The Chinese company and the US government have a complicated relationship.

Marrian Zhou Staff Reporter
Marrian Zhou is a Beijing-born Californian living in New York City. She joined CNET as a staff reporter upon graduation from Columbia Journalism School. When Marrian is not reporting, she is probably binge watching, playing saxophone or eating hot pot.
Marrian Zhou
2 min read

Huawei is betting on 5G.

VCG via Getty Images

Huawei Chairman Guo Ping says President Donald Trump is right about the US limping toward 5G.

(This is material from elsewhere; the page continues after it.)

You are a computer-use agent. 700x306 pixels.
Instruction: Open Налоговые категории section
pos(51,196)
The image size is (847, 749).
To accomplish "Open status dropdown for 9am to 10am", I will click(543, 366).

"I have noticed the president's Twitter, he said that US needs faster and smarter 5G, or even 6G in the future, and he has realized that the US is lagging behind in this respect, and I think his message is clear and correct," Guo told Reuters on Sunday. "We need to have unified standard that should be verifiable. It should not be based on politics."

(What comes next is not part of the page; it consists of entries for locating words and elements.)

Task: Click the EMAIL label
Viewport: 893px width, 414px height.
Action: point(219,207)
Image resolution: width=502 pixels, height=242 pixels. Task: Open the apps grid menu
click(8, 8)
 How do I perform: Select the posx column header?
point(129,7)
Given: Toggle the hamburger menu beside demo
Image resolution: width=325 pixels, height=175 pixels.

Guo's comments follow a pair of Trump tweets on the topic late last week.

"I want 5G, and even 6G, technology in the United States as soon as possible. It is far more powerful, faster, and smarter than the current standard. American companies must step up their efforts, or get left behind. There is no reason that we should be lagging behind on.........," the first tweet said.

"....something that is so obviously the future. I want the United States to win through competition, not by blocking out currently more advanced technologies. We must always be the leader in everything we do, especially when it comes to the very exciting world of technology!" the second tweet continued.

More than anything else in those tweets, the reference to 6G raised eyebrows.

The comments from Trump and Guo are the latest in what has proved to be a complicated relationship between the US government and Chinese equipment maker. Huawei has been accused of violating US sanctions on Iran, stealing US technology and spying for the Chinese government.  Huawei  has denied the accusations, a sentiment Guo reiterated to Reuters. On Monday, a bipartisan group of senators ratcheted up the pressure on Huawei, asking the federal government to consider banning the company's products from use in the US power grid.

On Sunday, Huawei showed off its new $2,600 5G foldable phone, Mate X at the Mobile World Congress trade show in Barcelona.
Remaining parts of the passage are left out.